From Deseret News archives:
Where the golden rule glitters
Foundation fosters civil discourse and efforts for peace
What did you do the last time a driver cut you off in traffic?
Did knowing you'd never see that person again spur retribution? Or did you simply tell yourself the other driver must be having a bad day or needed to get somewhere fast — and let it go at that?
Those are the kinds of questions that Bonnie Phillips is hoping you'll ask. As the founder of the Golden Rule Project, she believes deeply in the principle of "do unto others as you would have them do unto you."
And she's in good company.
The golden rule has been at the heart of ethical and religious teaching across faith traditions for thousands of years, urging people to move beyond what is often their first instinct: to put self ahead of others, take unfair advantage or to be harsh, rather than kind.
Phillips and her mother, Jane Dooly Porter, created the Manners/Golden Rule Foundation in November 2003, to help encourage students and community organizations to adopt and practice the golden rule.
Though Porter died a year ago, her legacy lives on through the work of the foundation, not only in community outreach, but in providing a "safe space" for those who seek to implement the golden rule in a societal context.
Porter left her large home at 1229 E. South Temple to the foundation. Known fondly by those who have been welcomed there as "Jane's House," it now hosts small gatherings as diverse as a recent group of Palestinians from the West Bank, board members of the Crossroads Urban Center, the Utah Interfaith Roundtable, chaplain residents from the VA Hospital, and artists from the Center for Documentary Arts, who are working on a project documenting the Civil Rights movement.
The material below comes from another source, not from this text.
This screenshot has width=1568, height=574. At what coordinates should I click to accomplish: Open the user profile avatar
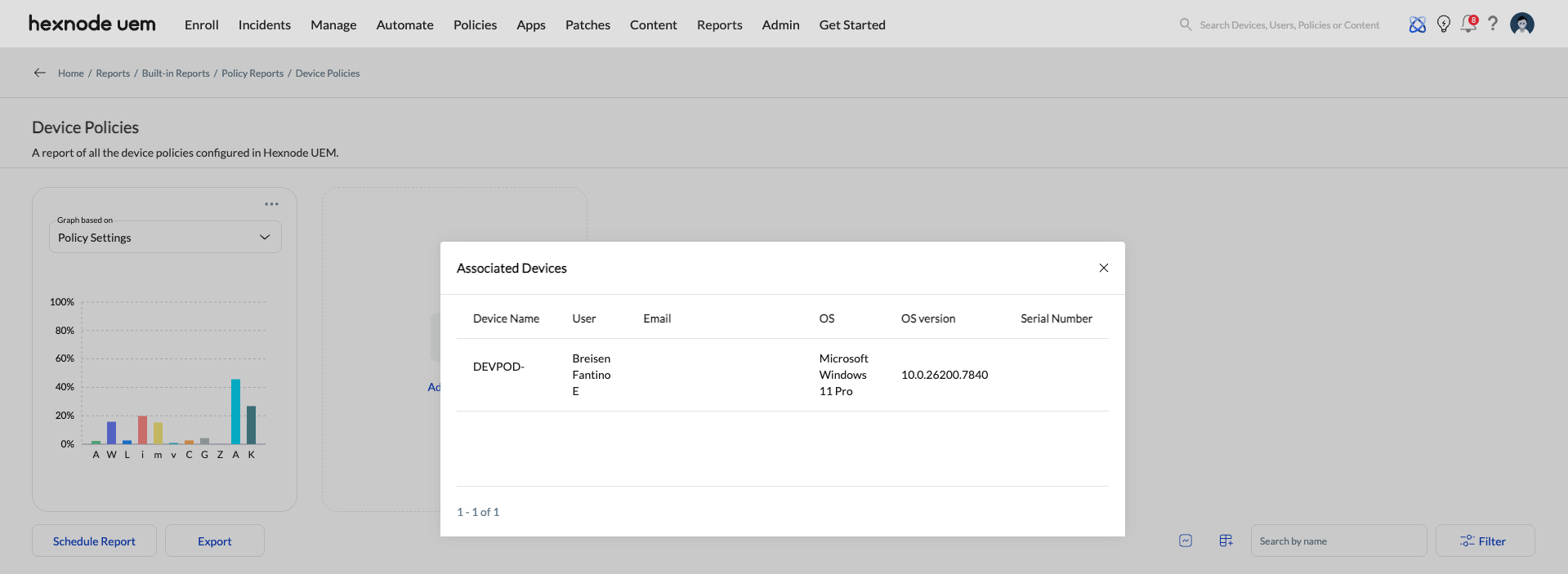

Phillips and her husband, Denis, also own and operate Phillips Gallery, the oldest commercial art gallery in the Intermountain West.
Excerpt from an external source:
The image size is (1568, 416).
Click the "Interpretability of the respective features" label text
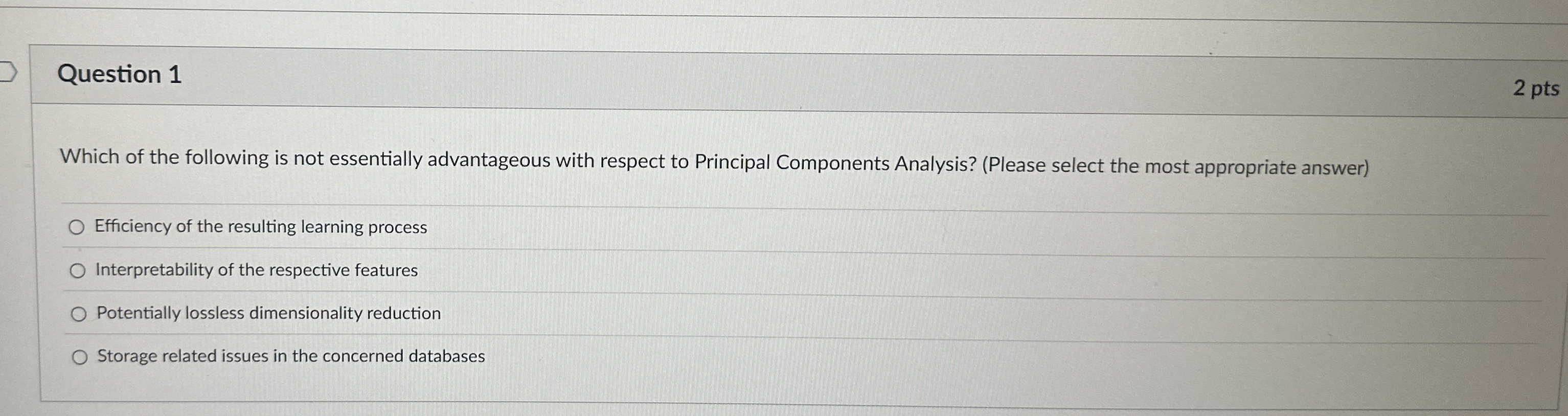tap(256, 271)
"The premise by which we open the house is to share the truth of the golden rule with as many people as we can," she said, noting that people who hope to solve problems must learn to understand the other person's point of view and treat the other with respect, even when they disagree.
"If we were having a meeting here about Proposition 8 (the controversial gay-marriage initiative in California last year), we would invite people both in favor of it and those opposed to it. They come into a very welcoming and congenial atmosphere … with consideration of the 'other,' we're really off on the right foot when we approach something so controversial.
"That doesn't mean that every time a group comes here there is a 'black and white' side of things," she said. "Several groups have used it as a lovely place to meet that's just out of the ordinary. But they, themselves, are extraordinary."